|
Seattle, USA, December 2, 1999; Médecins Sans Frontières, Health Action International and the Consumer Project on Technology today welcomed President Clinton's World Trade Organization (WTO) announcement that the United States government would change U.S. trade policy to support greater access to lifesaving medicines. The three public health groups also hailed the U.S. President's speech for raising health as a critical issue for the agenda of the WTO talks and hoped that other nations would also ensure that intellectual property rights do not negatively impact public health.
The groups urged President Clinton to back up his words with concrete actions by removing current trade pressures against poor countries on health care related disputes. The health advocates also urged the WTO Member States to create a Standing Working Group on Access to Medicines to ensure that the WTO rules do not impede access to lifesaving medicines.
In his speech to WTO ministers, President Clinton said "...the United States will henceforward implement its health care and trade policies in a manner that ensures that people in the poorest countries won't have to go without medicine they so desperately need." The United States Trade Representative (USTR) Charlene Barshefsky and Health and Human Services Secretary Donna E. Shalala also announced a new co-operative arrangement whereby the USTR promised that public health officials would assess the health ramifications of the U.S. intellectual property rights policy. This change in U.S. policy opens the door to effective use of compulsory licensing by national governments for making essential medicines available to their citizens.
"On a daily basis, our doctors in developing countries witness people dying from the lack of access to affordable lifesaving medicines," said Daniel Berman, coordinator of the Médecins Sans Frontières (MSF) Access to Essential Medicines Campaign. "Although this U.S. policy change is an important first step, it is important that health concerns become more broadly integrated into the WTO rules."
The three groups specifically called for the creation of a WTO Standing Working Group on Access to Medicines to review issues concerning intellectual property rules as they relate to access to medicines. This Working Group would also help developing countries use the existing provisions within the Agreement on Trade-Related Aspects of Intellectual Property Rights (TRIPS) that allow for the protection of health.
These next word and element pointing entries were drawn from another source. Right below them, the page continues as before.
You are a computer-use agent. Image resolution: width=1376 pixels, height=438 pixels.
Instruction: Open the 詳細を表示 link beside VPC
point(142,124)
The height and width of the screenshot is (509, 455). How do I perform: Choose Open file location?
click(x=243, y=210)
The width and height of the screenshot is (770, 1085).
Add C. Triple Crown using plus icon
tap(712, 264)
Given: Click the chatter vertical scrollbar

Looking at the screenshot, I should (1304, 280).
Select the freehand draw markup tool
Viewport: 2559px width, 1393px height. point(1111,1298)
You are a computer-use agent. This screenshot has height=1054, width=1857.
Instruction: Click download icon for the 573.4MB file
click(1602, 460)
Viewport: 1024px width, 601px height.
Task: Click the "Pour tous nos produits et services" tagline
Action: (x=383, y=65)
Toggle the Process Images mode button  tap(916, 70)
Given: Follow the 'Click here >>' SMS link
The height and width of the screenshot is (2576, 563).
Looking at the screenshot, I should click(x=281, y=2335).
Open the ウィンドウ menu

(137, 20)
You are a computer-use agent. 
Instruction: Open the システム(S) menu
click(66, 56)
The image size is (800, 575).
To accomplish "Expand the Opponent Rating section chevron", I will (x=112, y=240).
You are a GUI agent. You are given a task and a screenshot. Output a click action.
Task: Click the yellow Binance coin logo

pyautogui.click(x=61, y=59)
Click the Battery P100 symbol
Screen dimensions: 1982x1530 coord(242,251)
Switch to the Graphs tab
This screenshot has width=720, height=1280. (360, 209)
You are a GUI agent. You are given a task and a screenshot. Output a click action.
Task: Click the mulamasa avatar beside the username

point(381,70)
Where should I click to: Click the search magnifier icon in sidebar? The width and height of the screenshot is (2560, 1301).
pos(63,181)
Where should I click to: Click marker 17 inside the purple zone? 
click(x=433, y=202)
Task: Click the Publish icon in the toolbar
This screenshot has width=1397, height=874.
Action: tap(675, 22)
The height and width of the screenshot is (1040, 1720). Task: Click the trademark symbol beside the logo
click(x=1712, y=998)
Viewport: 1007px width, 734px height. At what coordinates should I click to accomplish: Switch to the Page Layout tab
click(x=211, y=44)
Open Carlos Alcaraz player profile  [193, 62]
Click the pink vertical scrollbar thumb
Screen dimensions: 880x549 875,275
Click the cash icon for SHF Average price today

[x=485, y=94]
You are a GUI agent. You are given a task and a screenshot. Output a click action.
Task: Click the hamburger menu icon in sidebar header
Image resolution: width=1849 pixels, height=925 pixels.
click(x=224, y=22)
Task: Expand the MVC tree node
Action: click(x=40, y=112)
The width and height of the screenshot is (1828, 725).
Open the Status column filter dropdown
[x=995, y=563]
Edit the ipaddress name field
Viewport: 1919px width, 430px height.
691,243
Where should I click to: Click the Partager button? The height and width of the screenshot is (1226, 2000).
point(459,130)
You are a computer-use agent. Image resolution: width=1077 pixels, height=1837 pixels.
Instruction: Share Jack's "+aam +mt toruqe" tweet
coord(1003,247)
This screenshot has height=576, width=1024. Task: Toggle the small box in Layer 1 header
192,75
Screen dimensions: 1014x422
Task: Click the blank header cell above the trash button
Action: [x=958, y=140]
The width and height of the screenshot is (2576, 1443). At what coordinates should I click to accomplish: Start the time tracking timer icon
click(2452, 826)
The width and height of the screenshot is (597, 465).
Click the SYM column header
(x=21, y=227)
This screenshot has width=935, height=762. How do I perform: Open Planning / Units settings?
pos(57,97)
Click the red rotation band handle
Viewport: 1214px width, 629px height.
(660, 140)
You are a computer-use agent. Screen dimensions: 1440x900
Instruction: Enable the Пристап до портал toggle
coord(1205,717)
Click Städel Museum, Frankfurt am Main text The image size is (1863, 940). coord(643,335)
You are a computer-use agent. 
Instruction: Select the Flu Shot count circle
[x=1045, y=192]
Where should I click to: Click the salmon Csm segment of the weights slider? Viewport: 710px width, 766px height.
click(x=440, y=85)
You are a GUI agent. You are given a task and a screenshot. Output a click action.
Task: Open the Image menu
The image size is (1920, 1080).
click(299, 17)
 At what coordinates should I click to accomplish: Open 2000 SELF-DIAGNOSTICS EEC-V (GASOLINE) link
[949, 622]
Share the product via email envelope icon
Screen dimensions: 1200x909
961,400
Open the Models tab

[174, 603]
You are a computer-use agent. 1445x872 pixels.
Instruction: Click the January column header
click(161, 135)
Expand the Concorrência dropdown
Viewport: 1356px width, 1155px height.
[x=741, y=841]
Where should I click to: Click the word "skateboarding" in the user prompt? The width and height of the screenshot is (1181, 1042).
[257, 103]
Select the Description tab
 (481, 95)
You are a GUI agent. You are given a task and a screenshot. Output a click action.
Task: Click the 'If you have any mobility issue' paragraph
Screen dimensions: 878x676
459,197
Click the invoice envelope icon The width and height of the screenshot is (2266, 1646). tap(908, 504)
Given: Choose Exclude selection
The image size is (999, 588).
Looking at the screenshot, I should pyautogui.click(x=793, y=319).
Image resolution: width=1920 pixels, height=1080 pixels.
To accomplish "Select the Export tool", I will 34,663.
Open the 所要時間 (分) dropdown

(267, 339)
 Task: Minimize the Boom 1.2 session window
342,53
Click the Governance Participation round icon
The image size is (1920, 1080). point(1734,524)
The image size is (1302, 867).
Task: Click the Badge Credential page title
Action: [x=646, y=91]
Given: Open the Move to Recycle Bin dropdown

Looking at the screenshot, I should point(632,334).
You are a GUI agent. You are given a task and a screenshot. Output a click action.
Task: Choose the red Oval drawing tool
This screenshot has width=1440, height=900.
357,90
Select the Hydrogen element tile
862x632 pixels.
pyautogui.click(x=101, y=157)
Ralph Nader's Consumer Project on Technology (CPT) also expressed optimism that public health considerations would be given more prominence, but asked President Clinton to follow his words with action, and stop U.S. trade pressures against not only South Africa, but Thailand, India, the Dominican Republic, the Philippines, and dozens of other poor countries.
"The U.S. government is constantly bullying countries that attempt to pass laws to make medicines more affordable," said James Love, director of CPT. "If Clinton is to be taken seriously, we'll have to see something concrete. For example, the U.S. could signal to Thailand that it can proceed with compulsory licenses for ddI, an important HIV drug, that was invented by the U.S. government, but sold at high prices by Bristol-Myers Squibb."
"This represents an opening for poor countries to step forward and fully utilize provisions in the TRIPS Agreement that allow them to make affordable lifesaving medicines available to their citizens," said Zafar Mirza, M.D., head of the Health Action International (HAI) delegation at the WTO meeting.